Le plan pour l'enseignement supérieur et les restrictions budgétaires
La nouvelle est tombée le 30 mai de manière définitive. L'enseignement supérieur public texan n'échappera pas aux coupes budgétaires nécessaires pour combler les 15 milliards de dollars de déficits prévus par l'état pour la période 2011/2013. Ce sont ainsi plus de 1,2 milliard de dollars que les parlementaires ont décidé de supprimer pour l'enseignement supérieur. Paradoxalement, le sentiment général est au soulagement ; les coupes prévues en début de législature étaient beaucoup plus sévères. Les établissements publics devraient voir leur financement par l'état, qui représente généralement 30 à 50% de leur budget, diminuer de 12 à 15% [1]. Une des principales réductions concerne le système de bourses aux étudiants, les TEXAS Grants. Elles devaient être purement et simplement supprimées pour tous les nouveaux entrants à l'université à la rentrée 2011. ...
Ces coupes budgétaires viennent mettre à mal la stratégie développée en 2000 par le Texas Higher Education Coordinating Board (THECB) [3]. Cette agence publique crée en 1965 a pour mission de coordonner les politiques de soutien de l'état au système publique d'enseignement supérieur. Le rapport "Closing the gaps" de 2000 définit les priorités et les actions à mettre en place afin de donner au Texas la place qu'il doit occuper dans l'enseignement supérieur américain [4]. Il faut, d'ici 2015, améliorer la proportion de jeunes poursuivant des études supérieures - notamment parmi les minorités hispaniques et afro-américaines, améliorer les taux de succès aux différents diplômes, assurer le développement de formations d'excellences et augmenter le profil en recherche des universités texanes. ...
Les sept solutions
Nous sommes le 21 mai 2008, à Austin, Texas. Le Gouv. Rick Perry a invité tous les membres des "Board of Regents" - sorte de conseil d'administration - des systèmes d'universités publiques texanes [7] à une conférence pendant laquelle "certains des plus grands experts en enseignement supérieur du pays" vont discuter des "coûts et de la qualité de l'enseignement supérieur et de la recherche" [8]. Le gouverneur nomme les membres des "board of regents" à un rythme de trois tous les deux ans, chaque board comptant neuf membres. ...
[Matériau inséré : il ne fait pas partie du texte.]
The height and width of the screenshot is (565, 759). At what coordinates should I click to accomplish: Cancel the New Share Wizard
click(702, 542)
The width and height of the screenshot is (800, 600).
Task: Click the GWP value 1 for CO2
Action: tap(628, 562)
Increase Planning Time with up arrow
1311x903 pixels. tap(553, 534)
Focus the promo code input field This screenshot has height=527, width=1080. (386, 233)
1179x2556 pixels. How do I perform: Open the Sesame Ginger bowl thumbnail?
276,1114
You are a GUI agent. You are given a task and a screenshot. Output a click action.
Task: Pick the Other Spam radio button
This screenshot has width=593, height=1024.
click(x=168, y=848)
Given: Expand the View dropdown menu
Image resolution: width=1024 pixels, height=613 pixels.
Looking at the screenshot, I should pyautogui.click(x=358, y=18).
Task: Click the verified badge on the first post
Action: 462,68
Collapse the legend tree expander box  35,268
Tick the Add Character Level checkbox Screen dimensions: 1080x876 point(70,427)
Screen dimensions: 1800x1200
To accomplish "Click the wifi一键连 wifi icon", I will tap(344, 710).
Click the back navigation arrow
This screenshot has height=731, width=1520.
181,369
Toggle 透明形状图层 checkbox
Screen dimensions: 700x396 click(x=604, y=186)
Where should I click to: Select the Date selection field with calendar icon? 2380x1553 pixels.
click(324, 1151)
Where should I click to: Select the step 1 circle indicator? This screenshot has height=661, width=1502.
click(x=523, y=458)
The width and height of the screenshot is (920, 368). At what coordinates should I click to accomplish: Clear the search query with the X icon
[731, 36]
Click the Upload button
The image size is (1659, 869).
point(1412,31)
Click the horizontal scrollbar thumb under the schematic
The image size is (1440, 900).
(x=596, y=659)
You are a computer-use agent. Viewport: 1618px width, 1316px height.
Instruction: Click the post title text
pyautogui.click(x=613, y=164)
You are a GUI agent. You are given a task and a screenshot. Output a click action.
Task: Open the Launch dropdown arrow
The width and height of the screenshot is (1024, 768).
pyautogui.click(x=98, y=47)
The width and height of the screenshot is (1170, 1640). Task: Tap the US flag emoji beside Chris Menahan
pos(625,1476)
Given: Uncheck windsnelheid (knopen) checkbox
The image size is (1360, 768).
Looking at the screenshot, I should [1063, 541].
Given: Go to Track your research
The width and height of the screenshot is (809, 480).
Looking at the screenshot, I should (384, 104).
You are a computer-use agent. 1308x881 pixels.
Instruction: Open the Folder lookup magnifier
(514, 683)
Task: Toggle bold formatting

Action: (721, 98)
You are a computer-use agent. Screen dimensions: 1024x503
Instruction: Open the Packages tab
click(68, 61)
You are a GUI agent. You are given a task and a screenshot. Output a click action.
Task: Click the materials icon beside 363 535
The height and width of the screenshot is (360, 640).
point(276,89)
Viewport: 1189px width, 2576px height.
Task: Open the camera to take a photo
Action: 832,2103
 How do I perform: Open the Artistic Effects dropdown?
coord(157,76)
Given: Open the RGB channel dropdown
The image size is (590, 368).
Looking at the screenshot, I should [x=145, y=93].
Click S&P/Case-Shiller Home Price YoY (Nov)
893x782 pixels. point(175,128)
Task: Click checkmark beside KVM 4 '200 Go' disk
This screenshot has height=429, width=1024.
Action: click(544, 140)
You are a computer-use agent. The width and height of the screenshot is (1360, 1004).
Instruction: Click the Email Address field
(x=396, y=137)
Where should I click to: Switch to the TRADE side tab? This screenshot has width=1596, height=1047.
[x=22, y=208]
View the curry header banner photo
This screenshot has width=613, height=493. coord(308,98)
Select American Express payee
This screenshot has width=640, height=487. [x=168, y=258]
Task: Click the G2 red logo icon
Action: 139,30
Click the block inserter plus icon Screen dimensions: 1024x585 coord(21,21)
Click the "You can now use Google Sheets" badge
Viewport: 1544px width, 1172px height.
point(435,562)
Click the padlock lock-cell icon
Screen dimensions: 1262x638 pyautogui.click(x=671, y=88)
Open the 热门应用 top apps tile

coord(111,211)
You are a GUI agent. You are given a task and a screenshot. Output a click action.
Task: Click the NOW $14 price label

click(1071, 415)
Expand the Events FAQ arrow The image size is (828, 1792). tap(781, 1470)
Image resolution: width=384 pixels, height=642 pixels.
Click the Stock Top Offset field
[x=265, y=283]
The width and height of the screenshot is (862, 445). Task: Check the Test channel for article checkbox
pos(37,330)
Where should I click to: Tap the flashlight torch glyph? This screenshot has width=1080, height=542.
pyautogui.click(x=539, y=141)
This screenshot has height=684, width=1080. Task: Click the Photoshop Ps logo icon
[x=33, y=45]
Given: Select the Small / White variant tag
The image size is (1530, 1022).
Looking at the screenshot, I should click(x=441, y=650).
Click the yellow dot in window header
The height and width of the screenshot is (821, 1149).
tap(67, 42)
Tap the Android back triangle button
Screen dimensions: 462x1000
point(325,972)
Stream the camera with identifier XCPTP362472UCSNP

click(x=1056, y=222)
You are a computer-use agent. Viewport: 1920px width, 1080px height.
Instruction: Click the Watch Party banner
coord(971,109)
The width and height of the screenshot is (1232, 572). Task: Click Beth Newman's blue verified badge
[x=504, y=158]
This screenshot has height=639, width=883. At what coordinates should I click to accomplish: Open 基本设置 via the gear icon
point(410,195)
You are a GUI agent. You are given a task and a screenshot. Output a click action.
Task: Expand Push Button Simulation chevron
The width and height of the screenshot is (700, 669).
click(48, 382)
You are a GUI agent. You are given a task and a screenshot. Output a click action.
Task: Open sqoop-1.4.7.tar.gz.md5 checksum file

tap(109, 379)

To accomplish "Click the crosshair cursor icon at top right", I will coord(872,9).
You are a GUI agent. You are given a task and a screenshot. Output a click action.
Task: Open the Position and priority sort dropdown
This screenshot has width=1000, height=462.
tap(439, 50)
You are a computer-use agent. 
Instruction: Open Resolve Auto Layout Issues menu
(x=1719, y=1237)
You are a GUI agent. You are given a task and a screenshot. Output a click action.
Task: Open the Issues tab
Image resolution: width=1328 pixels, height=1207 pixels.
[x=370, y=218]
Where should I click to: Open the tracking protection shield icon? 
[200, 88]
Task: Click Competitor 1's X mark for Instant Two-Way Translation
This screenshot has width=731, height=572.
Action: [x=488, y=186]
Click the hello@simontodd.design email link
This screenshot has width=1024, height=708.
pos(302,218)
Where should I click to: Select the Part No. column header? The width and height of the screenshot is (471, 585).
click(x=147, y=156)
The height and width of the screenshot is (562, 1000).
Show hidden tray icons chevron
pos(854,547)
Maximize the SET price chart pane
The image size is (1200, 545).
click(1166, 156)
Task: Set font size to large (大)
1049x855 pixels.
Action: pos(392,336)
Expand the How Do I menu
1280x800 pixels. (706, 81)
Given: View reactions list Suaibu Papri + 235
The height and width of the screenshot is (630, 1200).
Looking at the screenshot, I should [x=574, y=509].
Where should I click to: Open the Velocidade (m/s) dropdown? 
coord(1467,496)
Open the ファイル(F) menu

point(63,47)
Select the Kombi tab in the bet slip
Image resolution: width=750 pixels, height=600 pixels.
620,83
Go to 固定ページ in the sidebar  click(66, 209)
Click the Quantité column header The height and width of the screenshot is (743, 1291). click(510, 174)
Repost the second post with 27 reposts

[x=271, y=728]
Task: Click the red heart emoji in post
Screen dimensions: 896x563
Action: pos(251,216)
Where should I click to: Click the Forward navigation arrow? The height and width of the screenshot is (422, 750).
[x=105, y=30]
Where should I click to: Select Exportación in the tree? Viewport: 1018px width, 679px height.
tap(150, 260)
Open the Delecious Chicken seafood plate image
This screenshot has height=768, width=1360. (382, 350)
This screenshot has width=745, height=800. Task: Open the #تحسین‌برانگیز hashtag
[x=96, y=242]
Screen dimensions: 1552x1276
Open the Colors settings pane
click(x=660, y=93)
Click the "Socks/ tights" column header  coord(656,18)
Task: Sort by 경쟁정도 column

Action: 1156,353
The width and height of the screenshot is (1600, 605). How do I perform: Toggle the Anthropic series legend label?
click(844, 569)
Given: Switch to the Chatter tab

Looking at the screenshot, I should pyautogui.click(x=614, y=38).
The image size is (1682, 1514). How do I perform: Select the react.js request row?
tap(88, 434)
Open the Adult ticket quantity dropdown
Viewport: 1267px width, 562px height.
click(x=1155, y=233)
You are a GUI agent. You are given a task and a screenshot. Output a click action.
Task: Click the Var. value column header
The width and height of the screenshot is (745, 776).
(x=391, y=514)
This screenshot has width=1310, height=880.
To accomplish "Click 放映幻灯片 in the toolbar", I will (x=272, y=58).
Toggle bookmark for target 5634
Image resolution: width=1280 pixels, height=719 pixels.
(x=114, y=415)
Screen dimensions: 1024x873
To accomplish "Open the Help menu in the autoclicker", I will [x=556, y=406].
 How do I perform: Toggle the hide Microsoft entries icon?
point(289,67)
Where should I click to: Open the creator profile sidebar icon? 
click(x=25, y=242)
Lors de l'évènement, Jeff Sandefer, qui est membre du Board de la TPPF ..., présente les "seven breakthrough solutions" pour remédier à un supposé manque d'efficacité dans l'utilisation des financements publics pour l'enseignement supérieur et la recherche [10]. Mesurer la qualité de l'enseignement, obtenir des preuves des qualités pédagogiques des enseignants avant leur titularisation (tenure) ou encore mettre le financement des bourses universitaires de l'état dans les mains des étudiants font partie des sept solutions. La plus controversée est la troisième proposition qui invite les universités à séparer leurs budgets recherche et enseignement. La TPPF assure que l'objectif est alors de promouvoir l'excellence dans les deux domaines là où les opposants voient une manière de démanteler la recherche à l'université. ...
Le rapport ..., "Higher Education Cost Efficiencies", part à la chasse aux économies possibles dans l'enseignement supérieur public [11]. Le total des estimations chiffrées promet près de 4,5 milliards de dollars d'économies en quatre ans. Parmi les propositions, on retrouve la dématérialisation de 10% de toutes les heures de cours ou l'augmentation de 10% du nombre d'heures d'enseignement des personnels titulaires. Des propositions en droite ligne avec celles que soutient la TPPF. ...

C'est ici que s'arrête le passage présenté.